課題 1:
遺言執行者の通知に関する提示文について答えてください。
(a) 遺言執行者から相続人への通知は、何年の民法改正で定められた義務ですか?
(b) 記事で紹介される、そのまま使えるひな形は何の通知のものですか?
(c) 記事で扱われる、通知に添付するものは何ですか?

提示文:
「遺言執行者に指定されたけど、相続人への通知ってどうすればいいの?」「遺言執行者が相続人への通知をしないとどうなるんだろう?」なんて、突然の大役に戸惑いと不安を感じていらっしゃいませんか。

結論から申し上げますと、遺言執行者相続人への通知は、2019年の民法改正によって定められた、れっきとした法的な義務なんです。ただ、この通知義務違反にはどんなペナルティがあるのか、遺言執行者の通知義務はいつから始まったのか、具体的な通知方法や、遺言執行者と相続人が同一の場合の対応など、知っておくべきポイントがたくさんあります。

例えば、遺言執行者の通知義務違反に関する判例や、まさかの刑則があるのかも気になりますよね。この記事では、遺言執行者が遺言書を相続人に通知するタイミングから、そのまま使える就任通知のひな形や通知の文例、財産目録の添付、配達証明の必要性まで、あなたの疑問をスッキリ解決します!

課題 2:
記録のうち、「Identify the location of Tools」を含む行から「center [795, 110].」を含む行までを、そのまま書き写してもらえますか?

対象座標についての記録:
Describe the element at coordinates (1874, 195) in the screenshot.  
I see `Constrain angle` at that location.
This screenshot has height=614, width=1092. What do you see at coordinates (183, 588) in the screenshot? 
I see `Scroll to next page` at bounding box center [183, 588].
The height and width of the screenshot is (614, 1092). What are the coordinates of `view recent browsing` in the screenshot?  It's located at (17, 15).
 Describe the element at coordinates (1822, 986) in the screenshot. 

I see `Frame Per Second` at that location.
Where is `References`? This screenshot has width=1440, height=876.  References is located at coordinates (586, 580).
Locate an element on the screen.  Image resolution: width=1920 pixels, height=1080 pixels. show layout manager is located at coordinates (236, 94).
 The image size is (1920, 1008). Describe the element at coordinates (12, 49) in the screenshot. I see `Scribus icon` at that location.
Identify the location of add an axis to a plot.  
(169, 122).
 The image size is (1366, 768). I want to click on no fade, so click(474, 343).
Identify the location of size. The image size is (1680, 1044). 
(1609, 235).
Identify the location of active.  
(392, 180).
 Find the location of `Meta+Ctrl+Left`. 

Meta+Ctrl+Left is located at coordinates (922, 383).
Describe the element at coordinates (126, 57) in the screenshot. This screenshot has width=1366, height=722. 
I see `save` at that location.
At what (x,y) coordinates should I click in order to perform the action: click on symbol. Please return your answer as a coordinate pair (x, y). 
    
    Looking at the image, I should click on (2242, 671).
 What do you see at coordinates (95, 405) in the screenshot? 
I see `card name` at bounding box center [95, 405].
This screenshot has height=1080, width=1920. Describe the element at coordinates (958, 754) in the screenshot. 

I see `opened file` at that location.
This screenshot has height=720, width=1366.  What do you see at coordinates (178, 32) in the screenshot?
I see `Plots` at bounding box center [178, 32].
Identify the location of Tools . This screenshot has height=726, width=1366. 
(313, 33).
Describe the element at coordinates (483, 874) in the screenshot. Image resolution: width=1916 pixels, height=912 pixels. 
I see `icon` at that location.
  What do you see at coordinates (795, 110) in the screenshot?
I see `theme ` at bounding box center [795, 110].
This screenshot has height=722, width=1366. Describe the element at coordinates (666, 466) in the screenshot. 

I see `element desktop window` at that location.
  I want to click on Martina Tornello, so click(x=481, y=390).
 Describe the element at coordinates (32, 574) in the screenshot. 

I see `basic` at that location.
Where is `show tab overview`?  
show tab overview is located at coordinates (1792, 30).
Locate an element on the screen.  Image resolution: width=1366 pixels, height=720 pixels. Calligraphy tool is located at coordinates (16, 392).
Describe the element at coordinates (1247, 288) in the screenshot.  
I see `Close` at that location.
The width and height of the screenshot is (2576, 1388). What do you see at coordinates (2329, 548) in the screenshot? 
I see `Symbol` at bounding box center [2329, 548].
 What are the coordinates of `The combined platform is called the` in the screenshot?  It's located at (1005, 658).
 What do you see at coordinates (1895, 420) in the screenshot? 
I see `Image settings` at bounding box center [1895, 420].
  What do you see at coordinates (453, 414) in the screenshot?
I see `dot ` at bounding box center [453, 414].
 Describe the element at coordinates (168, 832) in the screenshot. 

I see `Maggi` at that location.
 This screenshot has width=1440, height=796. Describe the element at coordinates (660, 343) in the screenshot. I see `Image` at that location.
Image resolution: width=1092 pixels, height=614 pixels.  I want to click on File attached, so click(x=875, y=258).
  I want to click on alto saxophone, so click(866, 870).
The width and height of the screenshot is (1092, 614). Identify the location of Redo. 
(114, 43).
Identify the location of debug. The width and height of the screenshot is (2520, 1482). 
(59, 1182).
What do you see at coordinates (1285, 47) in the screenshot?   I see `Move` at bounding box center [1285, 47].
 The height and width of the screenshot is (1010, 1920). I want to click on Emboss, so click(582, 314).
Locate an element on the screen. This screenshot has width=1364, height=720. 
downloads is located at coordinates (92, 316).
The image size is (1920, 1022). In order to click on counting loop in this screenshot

解答 1:
(a) 2019年の民法改正
(b) 就任通知
(c) 財産目録

解答 2:
Identify the location of Tools . This screenshot has height=726, width=1366. 
(313, 33).
Describe the element at coordinates (483, 874) in the screenshot. Image resolution: width=1916 pixels, height=912 pixels. 
I see `icon` at that location.
  What do you see at coordinates (795, 110) in the screenshot?
I see `theme ` at bounding box center [795, 110].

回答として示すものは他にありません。